### [Assigned task]
Retype, word for word, every line from the one holding "868x400 pixels." through the one holding "Given: Expand the Mini-Feed section" in the entries below, both included, and only those lines.

### [Dataset extract]
──────
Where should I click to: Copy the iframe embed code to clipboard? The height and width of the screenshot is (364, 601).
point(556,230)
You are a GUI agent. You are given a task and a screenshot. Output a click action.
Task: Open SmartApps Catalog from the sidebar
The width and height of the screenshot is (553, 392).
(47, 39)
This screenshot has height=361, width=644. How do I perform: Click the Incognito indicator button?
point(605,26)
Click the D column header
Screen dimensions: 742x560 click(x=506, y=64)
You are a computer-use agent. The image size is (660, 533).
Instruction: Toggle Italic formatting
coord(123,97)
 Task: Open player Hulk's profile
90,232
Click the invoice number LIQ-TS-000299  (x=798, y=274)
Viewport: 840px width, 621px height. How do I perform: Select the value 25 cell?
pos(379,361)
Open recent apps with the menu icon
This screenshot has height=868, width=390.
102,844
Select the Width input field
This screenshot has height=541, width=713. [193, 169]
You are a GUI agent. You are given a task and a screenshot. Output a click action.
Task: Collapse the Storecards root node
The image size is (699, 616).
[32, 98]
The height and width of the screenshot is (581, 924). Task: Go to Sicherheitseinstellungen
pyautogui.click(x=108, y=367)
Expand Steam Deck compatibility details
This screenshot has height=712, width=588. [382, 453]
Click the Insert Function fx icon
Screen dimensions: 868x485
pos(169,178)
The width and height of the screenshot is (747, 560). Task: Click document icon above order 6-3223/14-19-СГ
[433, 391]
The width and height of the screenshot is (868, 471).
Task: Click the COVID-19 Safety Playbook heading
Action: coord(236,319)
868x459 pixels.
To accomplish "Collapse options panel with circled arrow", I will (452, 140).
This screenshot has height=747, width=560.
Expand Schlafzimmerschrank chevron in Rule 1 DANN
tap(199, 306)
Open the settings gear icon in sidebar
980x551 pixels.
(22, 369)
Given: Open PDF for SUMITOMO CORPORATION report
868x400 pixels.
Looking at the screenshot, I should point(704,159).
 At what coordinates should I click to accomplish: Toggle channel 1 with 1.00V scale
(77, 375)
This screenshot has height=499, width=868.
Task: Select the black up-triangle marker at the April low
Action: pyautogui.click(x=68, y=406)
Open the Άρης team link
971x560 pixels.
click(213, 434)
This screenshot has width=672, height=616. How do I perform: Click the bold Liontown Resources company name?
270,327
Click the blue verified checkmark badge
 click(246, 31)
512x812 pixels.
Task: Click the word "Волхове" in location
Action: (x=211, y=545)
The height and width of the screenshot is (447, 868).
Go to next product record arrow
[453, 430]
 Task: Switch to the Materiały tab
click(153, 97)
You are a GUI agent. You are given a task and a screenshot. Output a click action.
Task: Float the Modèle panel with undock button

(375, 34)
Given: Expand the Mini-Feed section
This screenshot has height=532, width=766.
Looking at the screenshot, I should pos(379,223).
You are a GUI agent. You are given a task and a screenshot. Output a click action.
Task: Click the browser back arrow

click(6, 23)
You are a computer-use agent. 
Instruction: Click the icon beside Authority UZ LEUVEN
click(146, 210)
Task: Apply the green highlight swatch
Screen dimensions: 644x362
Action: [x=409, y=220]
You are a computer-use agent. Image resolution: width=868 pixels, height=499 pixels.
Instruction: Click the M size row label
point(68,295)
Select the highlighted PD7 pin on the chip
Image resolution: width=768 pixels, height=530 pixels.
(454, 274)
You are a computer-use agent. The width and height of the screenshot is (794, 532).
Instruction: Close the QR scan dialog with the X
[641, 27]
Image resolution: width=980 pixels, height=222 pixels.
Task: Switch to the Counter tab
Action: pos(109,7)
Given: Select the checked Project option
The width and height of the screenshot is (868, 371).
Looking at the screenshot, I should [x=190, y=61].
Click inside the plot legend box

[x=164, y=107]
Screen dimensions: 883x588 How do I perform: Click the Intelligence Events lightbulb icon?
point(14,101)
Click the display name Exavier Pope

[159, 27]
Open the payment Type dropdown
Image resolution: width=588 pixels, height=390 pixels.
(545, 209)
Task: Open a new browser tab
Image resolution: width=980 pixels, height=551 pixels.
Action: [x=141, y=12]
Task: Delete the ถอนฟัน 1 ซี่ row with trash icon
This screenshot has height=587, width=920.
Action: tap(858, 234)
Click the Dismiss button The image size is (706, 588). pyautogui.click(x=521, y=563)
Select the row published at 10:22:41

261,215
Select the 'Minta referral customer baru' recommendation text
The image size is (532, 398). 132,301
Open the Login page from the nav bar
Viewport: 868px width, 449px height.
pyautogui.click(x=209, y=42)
──────
### [Finished task]
868x400 pixels.
Looking at the screenshot, I should point(704,159).
 At what coordinates should I click to accomplish: Toggle channel 1 with 1.00V scale
(77, 375)
This screenshot has height=499, width=868.
Task: Select the black up-triangle marker at the April low
Action: pyautogui.click(x=68, y=406)
Open the Άρης team link
971x560 pixels.
click(213, 434)
This screenshot has width=672, height=616. How do I perform: Click the bold Liontown Resources company name?
270,327
Click the blue verified checkmark badge
 click(246, 31)
512x812 pixels.
Task: Click the word "Волхове" in location
Action: (x=211, y=545)
The height and width of the screenshot is (447, 868).
Go to next product record arrow
[453, 430]
 Task: Switch to the Materiały tab
click(153, 97)
You are a GUI agent. You are given a task and a screenshot. Output a click action.
Task: Float the Modèle panel with undock button

(375, 34)
Given: Expand the Mini-Feed section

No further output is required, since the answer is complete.